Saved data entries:
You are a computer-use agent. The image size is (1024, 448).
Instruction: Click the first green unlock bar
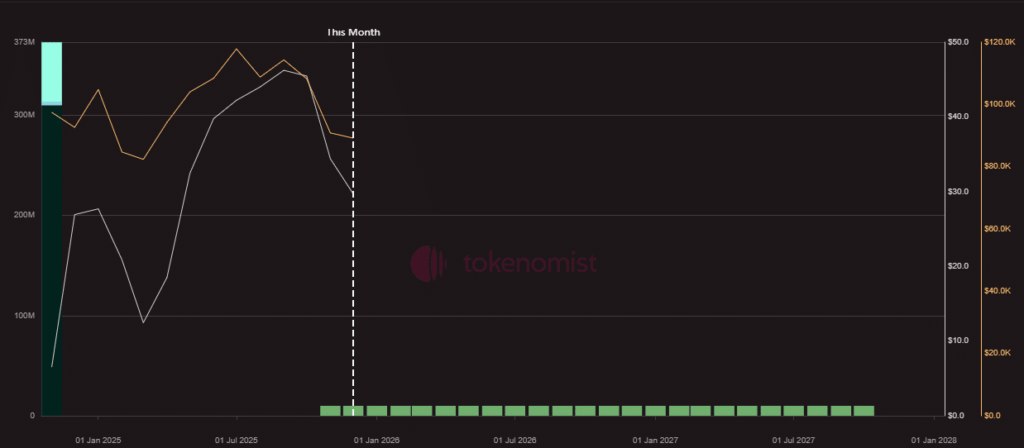click(330, 410)
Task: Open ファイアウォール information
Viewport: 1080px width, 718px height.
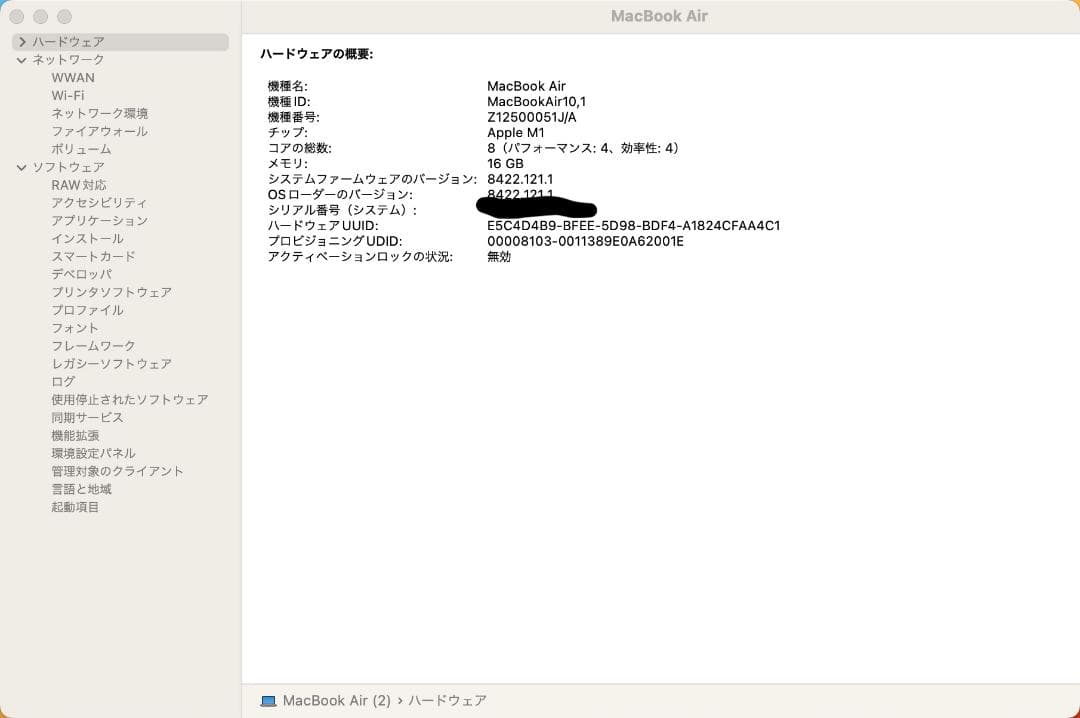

> [What is being asked]
Quote the records in full and exactly; skip any image.

> [Your response]
You are a computer-use agent. The image size is (1024, 448).
Instruction: Click the first green unlock bar
click(330, 410)
Task: Open ファイアウォール information
Viewport: 1080px width, 718px height.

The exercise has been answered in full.